> **Requirements**: Rewrite the items from the line with "This screenshot has width=1364, height=545." to the line with "coord(89,523)", putting "button" in place of "icon" and leaving everything else unchanged. Omit the pictures.
○ ○ ○ ○ ○
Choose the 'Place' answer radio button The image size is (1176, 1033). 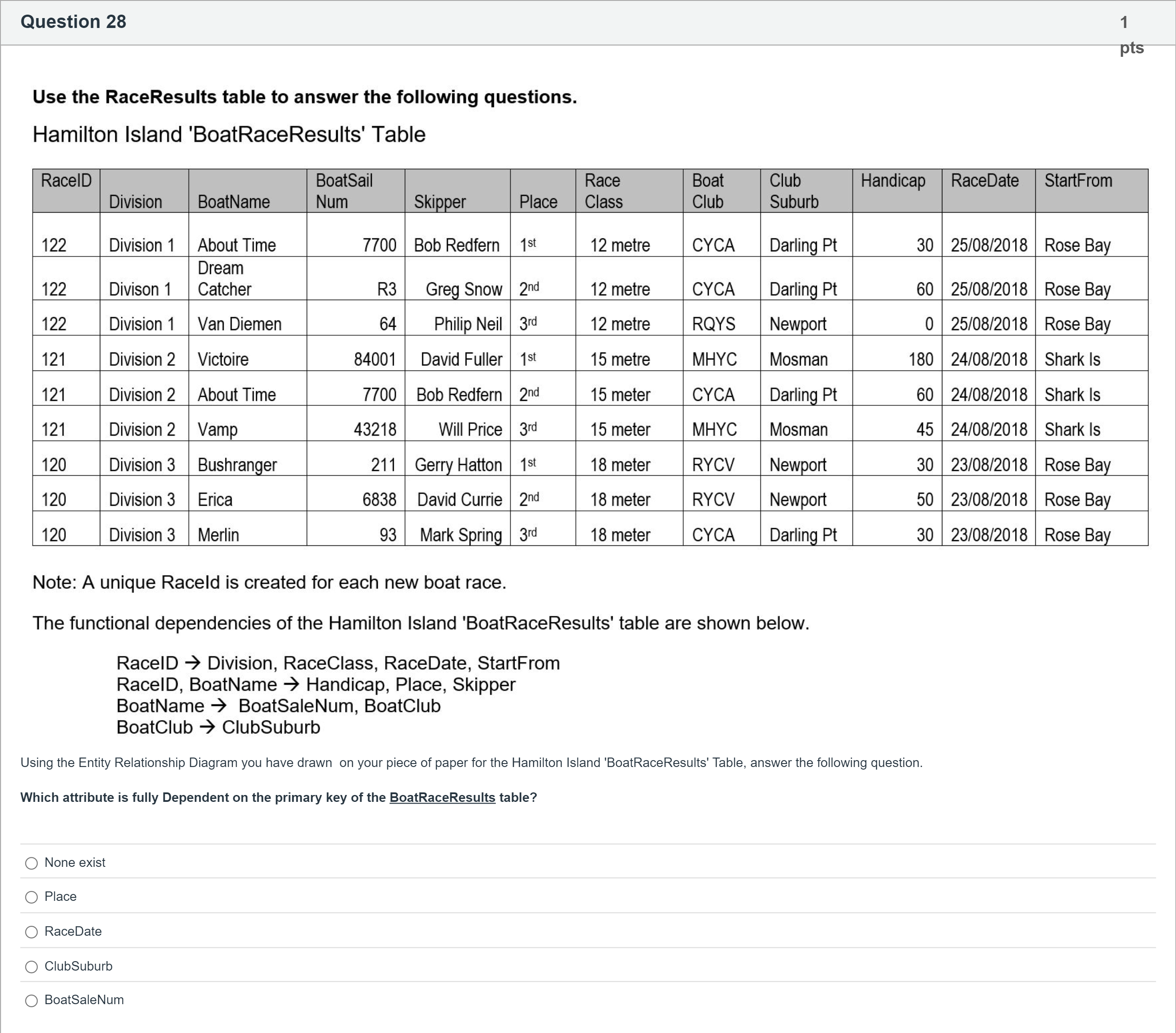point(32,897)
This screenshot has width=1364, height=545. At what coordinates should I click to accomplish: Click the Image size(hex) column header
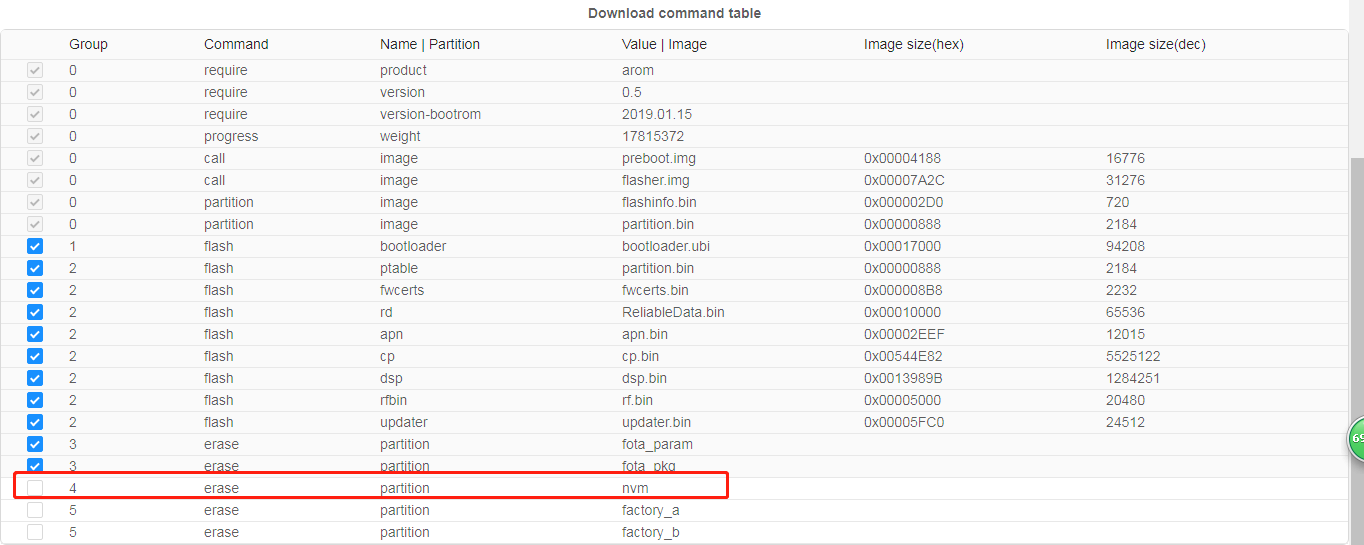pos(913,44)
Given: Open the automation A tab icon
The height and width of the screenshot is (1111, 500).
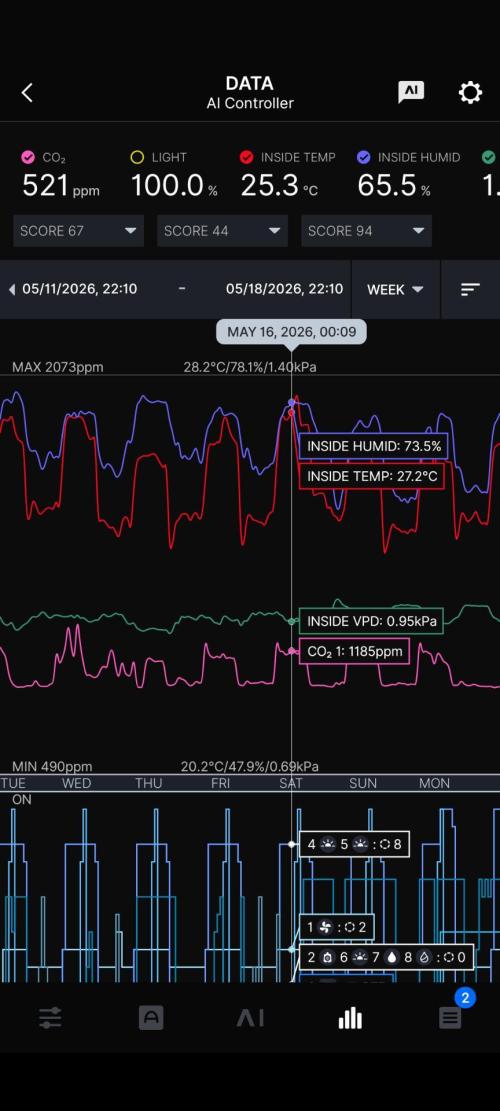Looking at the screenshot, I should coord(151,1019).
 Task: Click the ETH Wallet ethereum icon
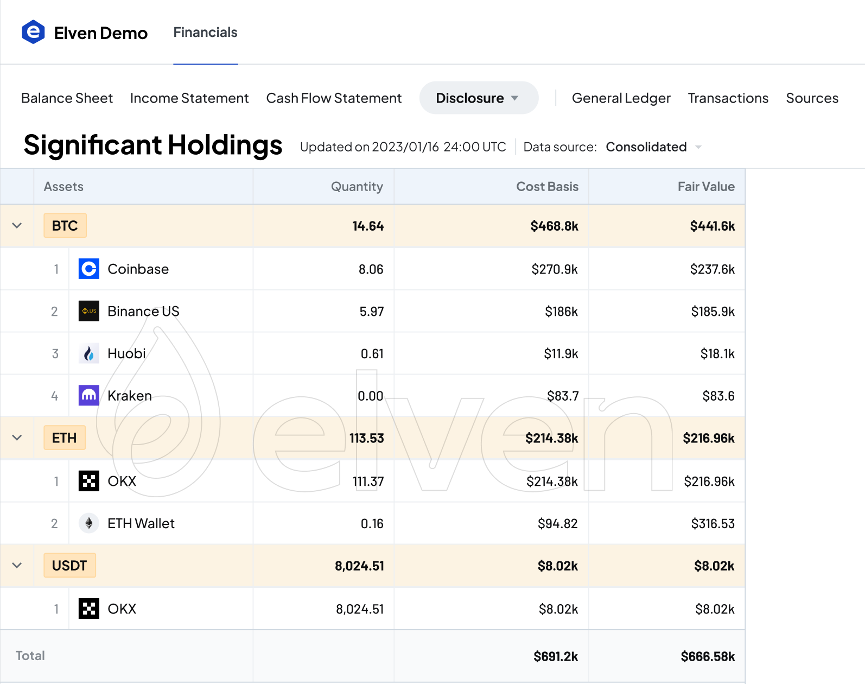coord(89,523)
○ ○ ○ ○ ○
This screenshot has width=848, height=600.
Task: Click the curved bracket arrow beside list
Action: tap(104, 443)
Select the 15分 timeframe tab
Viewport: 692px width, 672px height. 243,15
○ ○ ○ ○ ○
> **Final answer**:
This screenshot has width=1364, height=545. At what coordinates should I click to accomplish: Click the Image size(hex) column header
pos(913,44)
Given: Open the automation A tab button
The height and width of the screenshot is (1111, 500).
Looking at the screenshot, I should coord(151,1019).
 Task: Click the ETH Wallet ethereum button
coord(89,523)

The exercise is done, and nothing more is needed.